------ Given data ------

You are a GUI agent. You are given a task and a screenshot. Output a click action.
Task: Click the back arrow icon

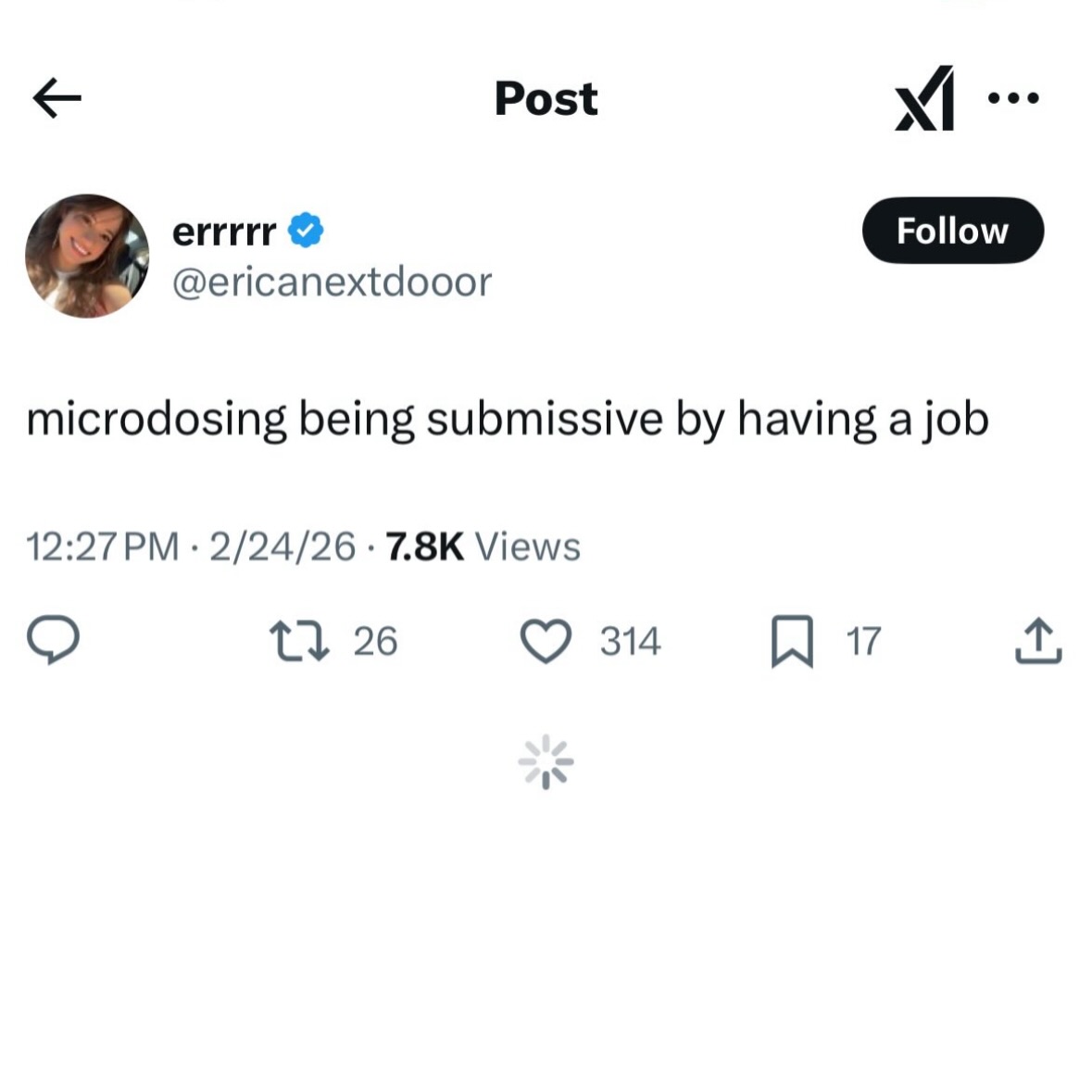57,98
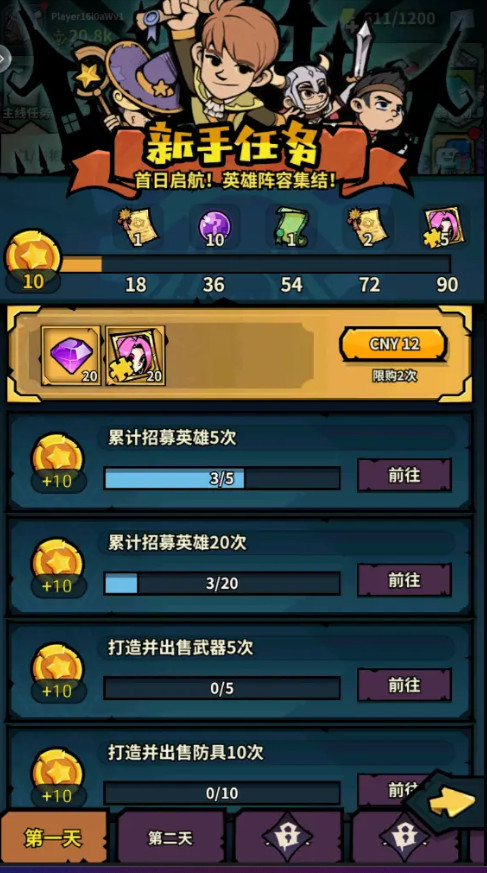Tap the purple gem pack item
487x873 pixels.
(71, 355)
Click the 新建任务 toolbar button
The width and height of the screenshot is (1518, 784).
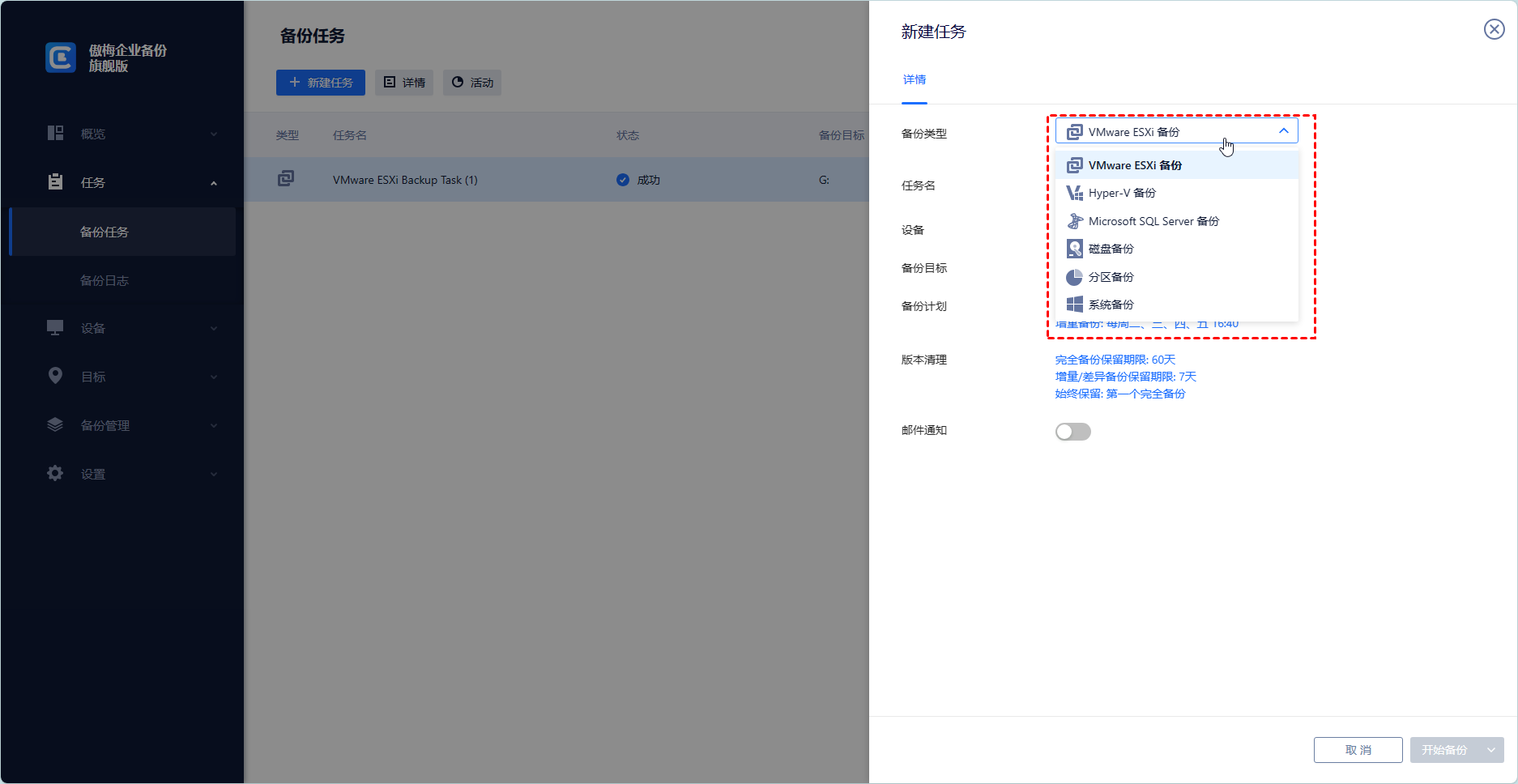320,83
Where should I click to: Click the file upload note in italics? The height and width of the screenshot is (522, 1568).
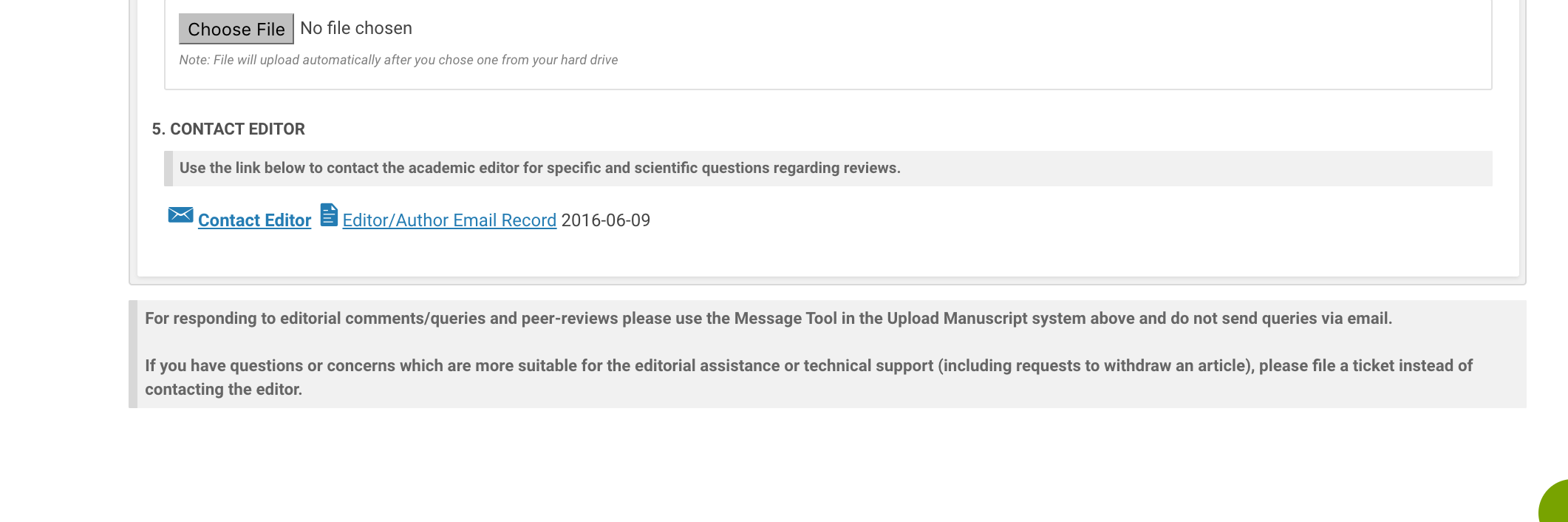click(x=398, y=60)
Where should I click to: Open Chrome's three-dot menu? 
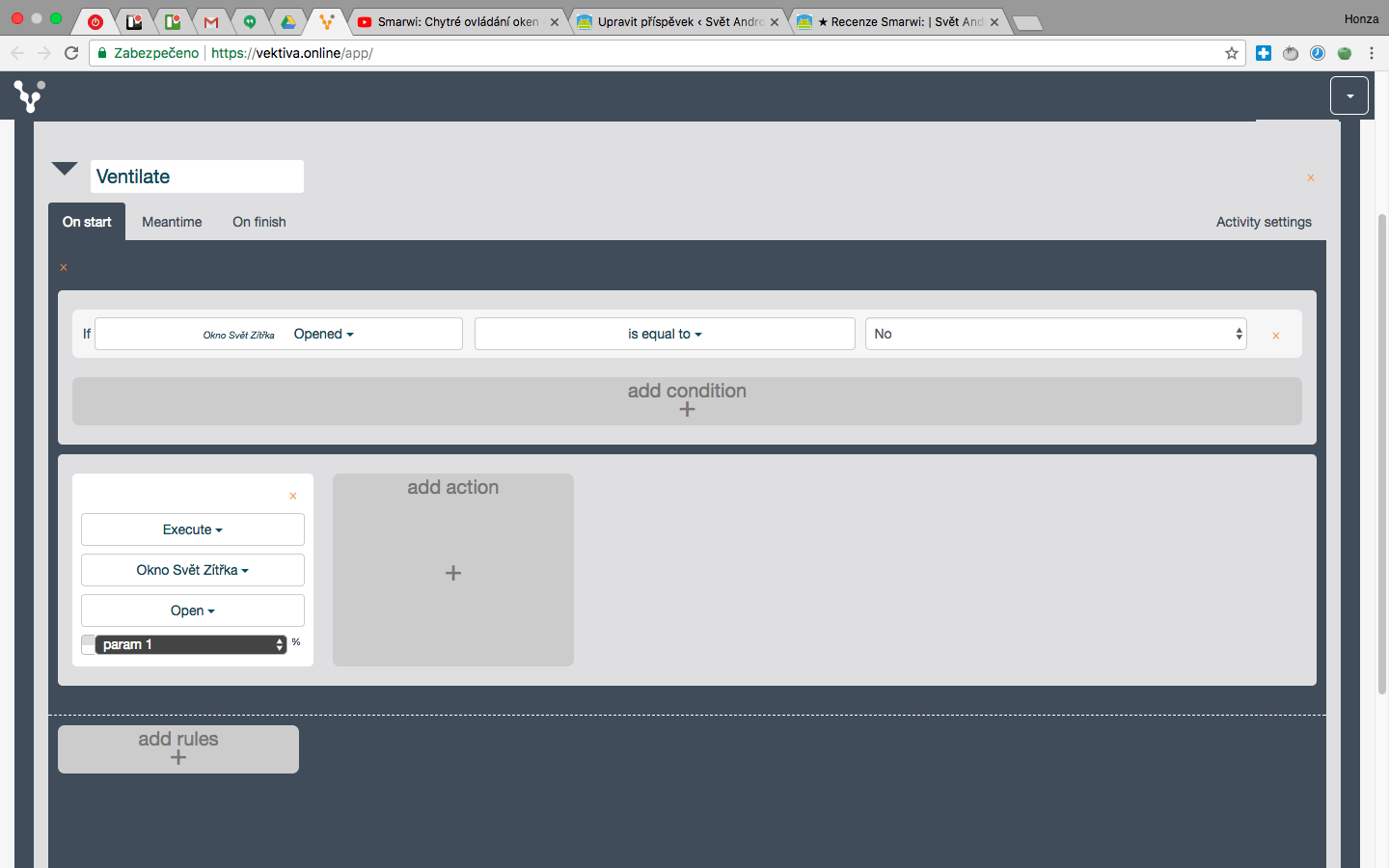(1372, 53)
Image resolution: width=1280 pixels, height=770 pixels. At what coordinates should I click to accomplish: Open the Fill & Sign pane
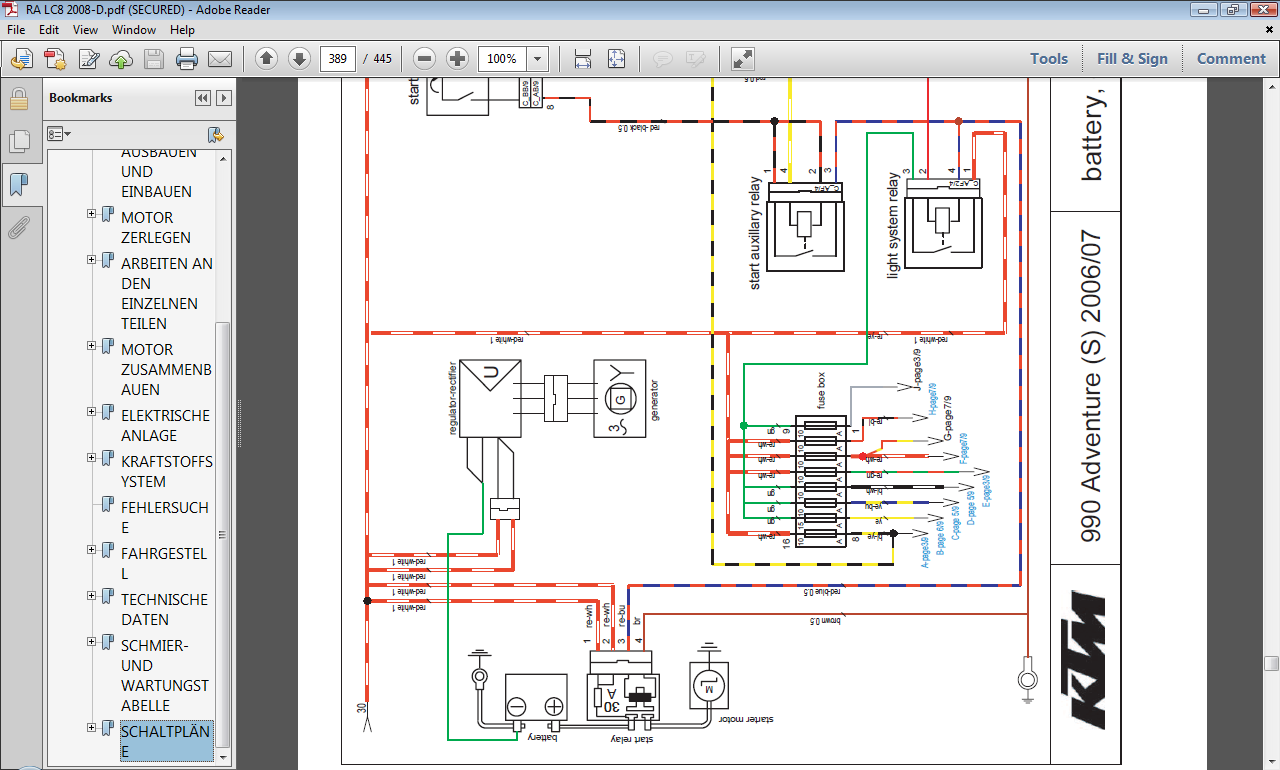(x=1132, y=59)
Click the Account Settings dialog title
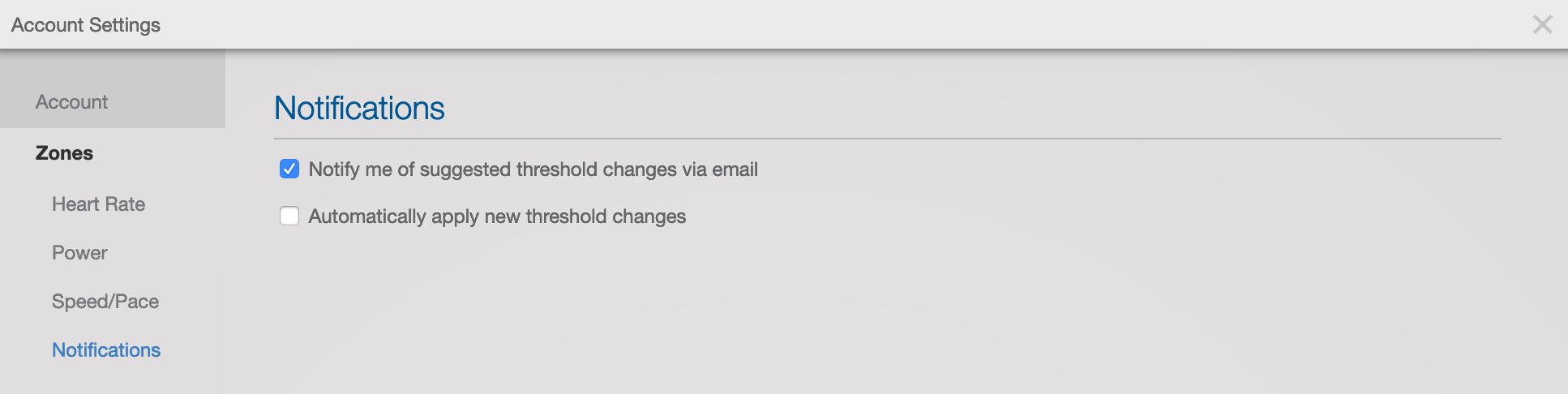 [86, 25]
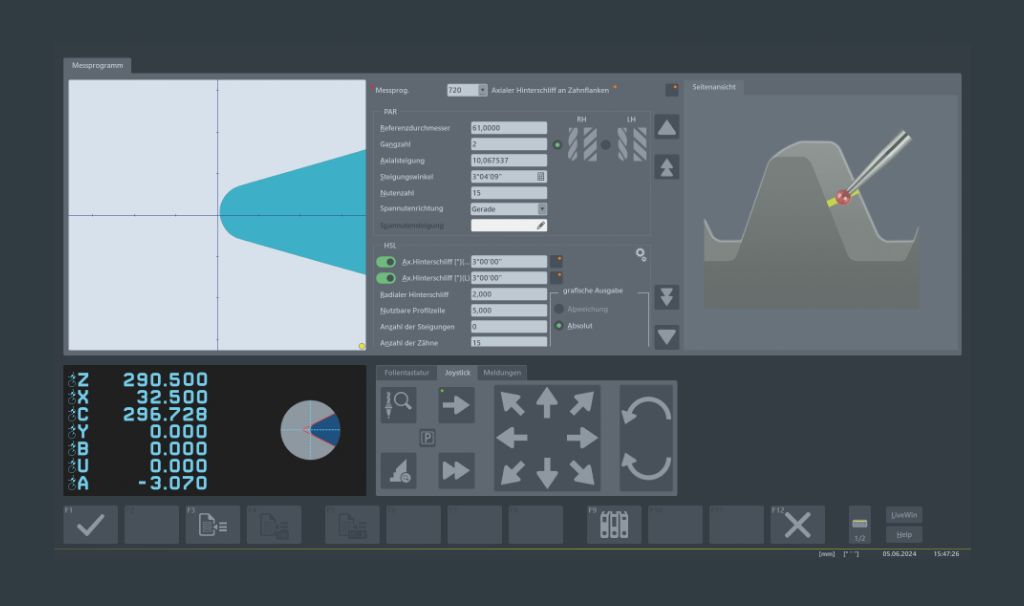Image resolution: width=1024 pixels, height=606 pixels.
Task: Switch to the Meldungen tab
Action: pos(501,373)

------

Repeat every line of the listing above word for word, but leave out the pictures.

You are a GUI agent. You are given a task and a screenshot. Output a click action.
Task: Click the back arrow icon

57,98
Tap the purple gem pack item
487x873 pixels.
(71, 355)
Click the 新建任务 toolbar button
The width and height of the screenshot is (1518, 784).
320,83
Where should I click to: Click the file upload note in italics? The height and width of the screenshot is (522, 1568).
click(x=398, y=60)
Where should I click to: Open Chrome's three-dot menu? 
(1372, 53)
Image resolution: width=1280 pixels, height=770 pixels. At what coordinates should I click to accomplish: Open the Fill & Sign pane
(x=1132, y=59)
Click the Account Settings dialog title
 [86, 25]
Image resolution: width=1024 pixels, height=606 pixels.
Task: Switch to the Meldungen tab
Action: pos(501,373)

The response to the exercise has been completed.